I prefer the original version of ‘Neon Gladiators’ that appeared on Chemical Playschool 3 & 4, which was a bit more glitchy and degraded than the cracking violin blitz we get here. Here the song is arguably less messy, but I find it less exciting. It’s harder to get lost in it. I do enjoy how glutted and obscene Edward’s voice is though! He definitely decided to keep it sleazy for this EP.

‘Kitto’ meanwhile is very slight… but ludicrous enough to make me laugh out loud and, indeed, my mum laugh out loud when I just tried to describe the song to her! The song’s premise seems to be an advertisement for cat food given from the point of view of a man who – his partner having left him and taken the cat with him/her – is the ecstatic owner of 27 cans of Kitto. “Mmmmmmmmmmm” moans Ka-Spel orgasmically, “Kitto’s nice. I love it!”, providing a new perspective on The Cure’s contemporaneous 1983 single ‘Love Cats’. Musically ‘Kitto’ is, similarly, a rink-a-dink knees up, performed with manic intensity. The Dots used a similar template for the 1985 track ‘The Hill’, but to a far more troubling end. ‘Kitto’ is one of those daft music-hall style 1-minute tracks that experimental artists occasionally like to write to entertain themselves – Cardiacs did it with ‘Plane Plane Against The Grain’; Zappa with ‘Evelyn, A Modified Dog’; Sparks with ‘Under the Table with Her’; Queen with ‘Bicycle’ and every other track; and the Dots with ‘Kitto’!

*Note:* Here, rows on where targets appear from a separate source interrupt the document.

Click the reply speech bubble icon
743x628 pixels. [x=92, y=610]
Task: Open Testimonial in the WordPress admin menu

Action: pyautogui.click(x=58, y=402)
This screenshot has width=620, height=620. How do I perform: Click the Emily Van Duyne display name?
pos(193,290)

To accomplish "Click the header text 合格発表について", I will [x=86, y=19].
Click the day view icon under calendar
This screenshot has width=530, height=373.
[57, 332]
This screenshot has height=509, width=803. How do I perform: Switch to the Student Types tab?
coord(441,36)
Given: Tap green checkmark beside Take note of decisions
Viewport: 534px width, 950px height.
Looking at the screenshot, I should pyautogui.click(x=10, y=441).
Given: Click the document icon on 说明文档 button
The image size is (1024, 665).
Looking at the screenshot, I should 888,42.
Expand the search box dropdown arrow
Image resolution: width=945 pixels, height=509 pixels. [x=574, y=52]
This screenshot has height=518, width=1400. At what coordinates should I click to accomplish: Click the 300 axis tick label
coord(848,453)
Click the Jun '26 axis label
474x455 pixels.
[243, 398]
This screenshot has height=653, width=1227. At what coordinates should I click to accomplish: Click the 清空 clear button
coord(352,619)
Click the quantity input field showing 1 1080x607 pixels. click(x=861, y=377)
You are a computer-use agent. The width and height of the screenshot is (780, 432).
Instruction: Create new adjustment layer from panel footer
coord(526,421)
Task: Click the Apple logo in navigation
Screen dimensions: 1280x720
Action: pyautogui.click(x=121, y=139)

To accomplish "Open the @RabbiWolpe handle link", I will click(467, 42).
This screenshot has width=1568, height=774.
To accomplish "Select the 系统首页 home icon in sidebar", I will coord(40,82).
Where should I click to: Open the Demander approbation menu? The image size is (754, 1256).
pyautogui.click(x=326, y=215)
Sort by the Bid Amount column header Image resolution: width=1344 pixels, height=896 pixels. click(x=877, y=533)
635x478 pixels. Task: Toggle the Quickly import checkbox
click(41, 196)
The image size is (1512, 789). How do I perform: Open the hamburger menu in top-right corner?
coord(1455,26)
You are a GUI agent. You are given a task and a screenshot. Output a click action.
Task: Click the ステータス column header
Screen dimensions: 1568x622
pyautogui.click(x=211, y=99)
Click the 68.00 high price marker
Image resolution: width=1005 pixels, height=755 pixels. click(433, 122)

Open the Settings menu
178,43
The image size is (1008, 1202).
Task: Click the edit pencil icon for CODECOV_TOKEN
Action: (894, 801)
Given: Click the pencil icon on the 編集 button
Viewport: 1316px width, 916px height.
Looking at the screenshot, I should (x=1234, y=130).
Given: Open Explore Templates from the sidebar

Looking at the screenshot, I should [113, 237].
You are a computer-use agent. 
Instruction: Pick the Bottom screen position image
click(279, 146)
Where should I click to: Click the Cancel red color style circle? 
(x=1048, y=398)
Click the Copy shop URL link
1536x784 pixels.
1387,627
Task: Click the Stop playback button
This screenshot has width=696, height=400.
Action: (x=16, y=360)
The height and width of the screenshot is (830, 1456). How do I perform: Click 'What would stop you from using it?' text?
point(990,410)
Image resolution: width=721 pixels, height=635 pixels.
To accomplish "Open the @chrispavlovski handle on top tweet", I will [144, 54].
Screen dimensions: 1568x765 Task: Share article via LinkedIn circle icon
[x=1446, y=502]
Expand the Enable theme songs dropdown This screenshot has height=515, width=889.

Finally, ‘Eight Minutes to Live’ might have been well-served by including the street preacher samples that instead garner ‘Neon Gladiators’. It seems to be about a couple at the end of the world and sounds more like something from previous album Curse than anything else on the EP. This is terrain the Dots have tread before with, in my view, stronger tracks like ‘The Glory, The Glory’, ‘Apocalypse Soon’ and ‘When the Clock Strikes 13’ (okay, about a third of Chemical Playschool 3 & 4!) It is pleasingly ominous though and a good appetiser for the brilliant work to come next with The Tower (1984).

1 The only comparison that came to mind was the juddering opening song of R.E.M.’s Fables of the Reconstruction, ‘Feeling Gravity’s Pull’, released a year after Faces in the Fire. However, Michael Stipe’s lyrical approach and concerns are so different to Ka-Spel’s own that any similarity is true in a technical sense, but not in the emotional or atmospheric effect upon the listener.